An Example from Burn Notice
*If you haven't watched the Fourth Season, Don't Read This!*
Okay, a perfect example comes from the perennial Proser favorite, Burn Notice. In the fourth season, Michael is hot on the trail of some bad guys (motivation) when he accesses a counter-intelligence agent's computer and inadvertently gets him burned. Ack! Michael knows how that feels (sympathetic character). When the agent, Jesse, shows up on Michael's doorstep looking for help, Michael takes him in w/o telling him he's the one who burned him (further betrayal). He thinks they can work together to bust the bad guys and maybe get Jesse reinstated (motivation). But soon Fi and Sam and even Mom are lying to Jesse, too. (Not to mention there's a little heat between Fiona and Jesse) We feel for everybody - it's a total mess of betrayal.
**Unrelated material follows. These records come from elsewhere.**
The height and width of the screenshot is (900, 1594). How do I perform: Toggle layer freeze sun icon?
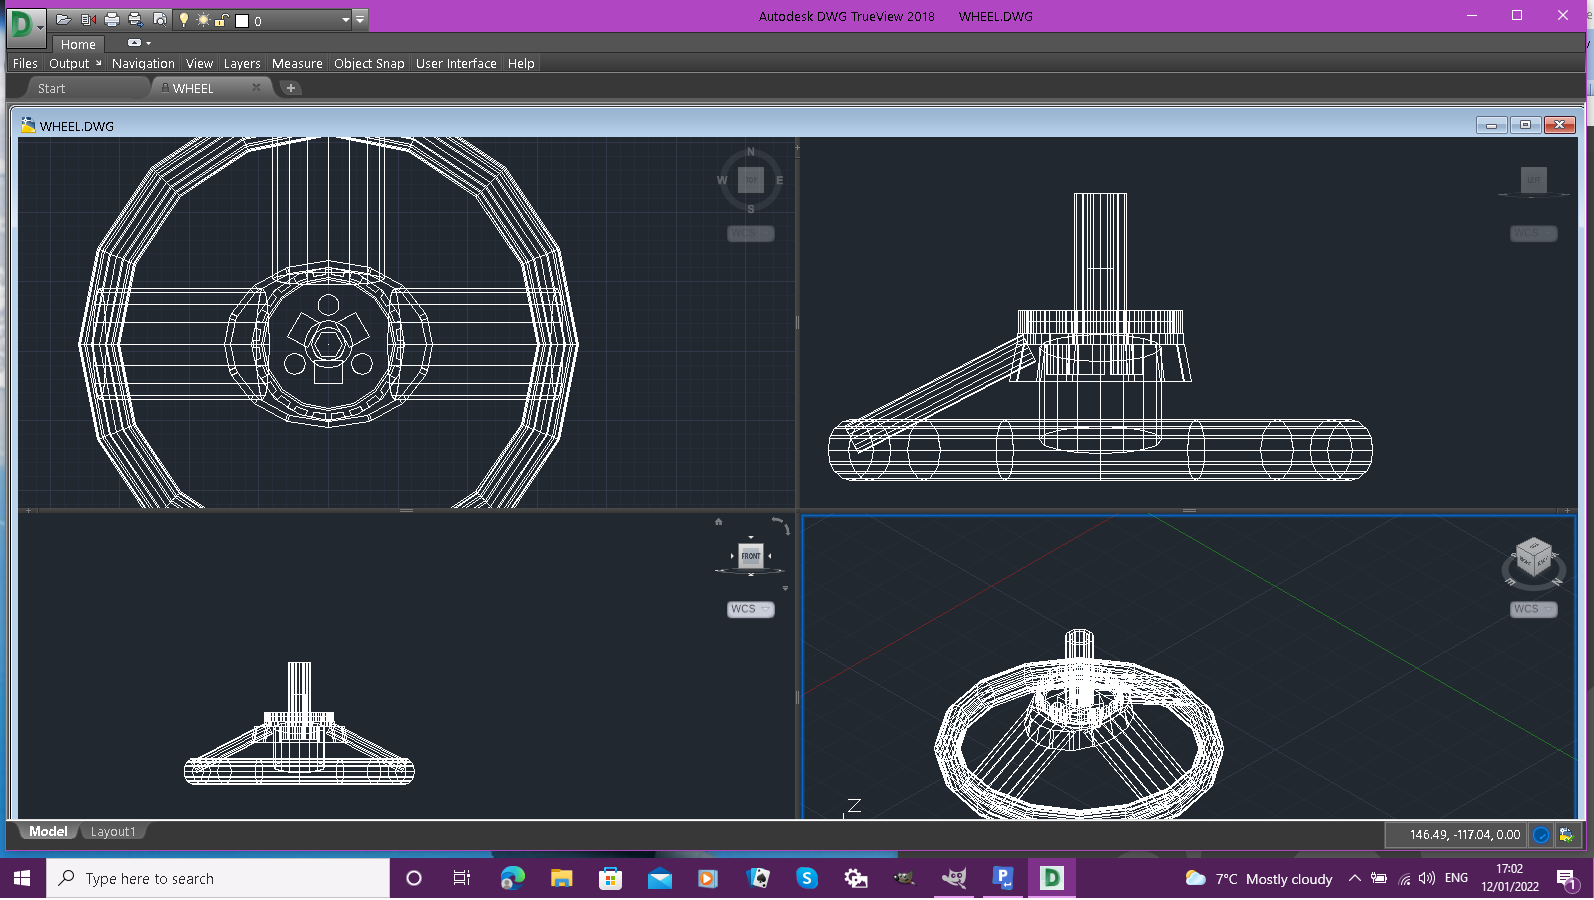pyautogui.click(x=203, y=20)
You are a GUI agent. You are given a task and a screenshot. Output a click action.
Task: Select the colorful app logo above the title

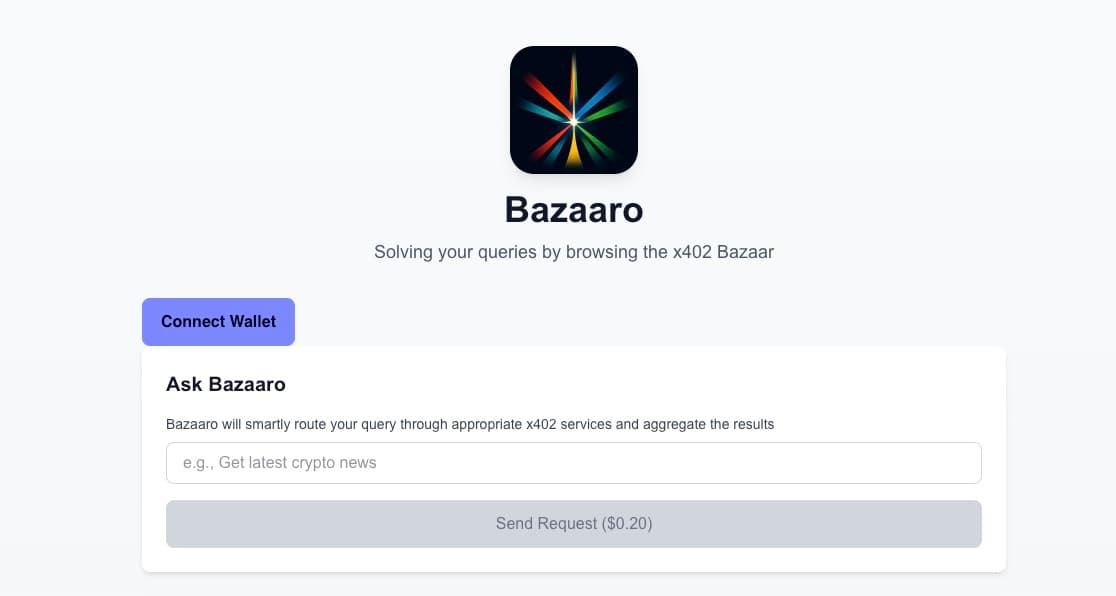[x=573, y=109]
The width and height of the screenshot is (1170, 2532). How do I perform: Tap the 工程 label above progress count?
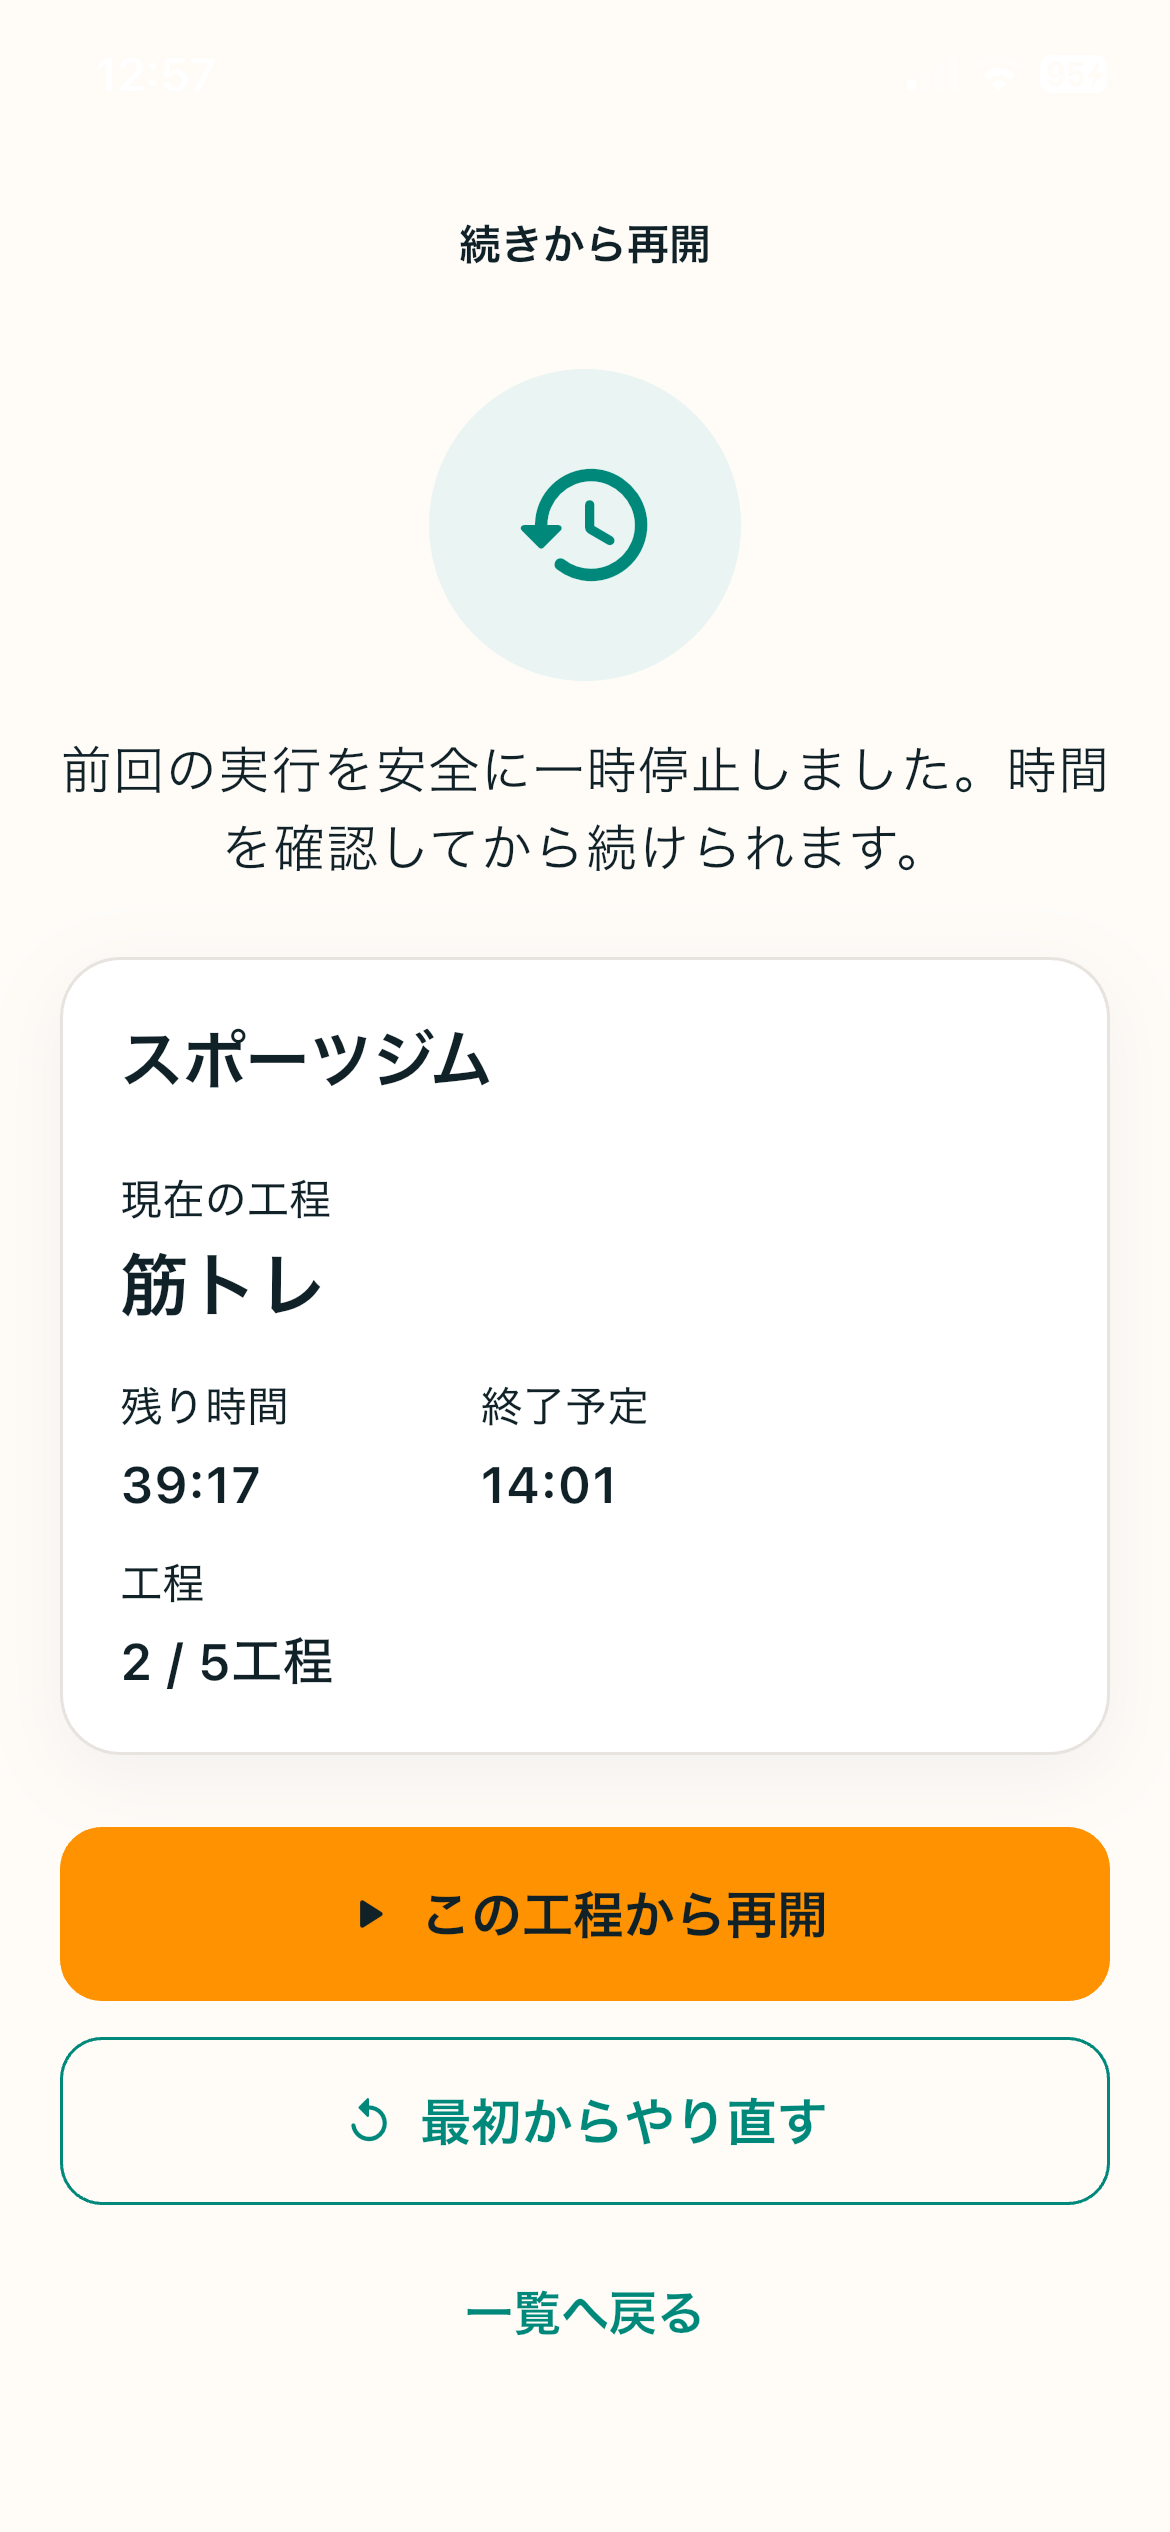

Jesse finds out half-way through the season what everyone has done to him. He almost kills Fiona and vows to take out Michael (hurt & revenge). I'm not sure Michael is capable of repentance, but over the next episodes there is a lot of working stuff out (sticking together to defeat a greater evil), coming to a new understanding and ultimately a satisfying ending (probably Jesse shooting Michael was somewhat cathartic for him, too, don't you think?).
And wouldn't you know it, after writing that, Youtube doesn't have one single video that's usable. *sigh* Guess you'll just have to hop on Netflix and watch season 4 again.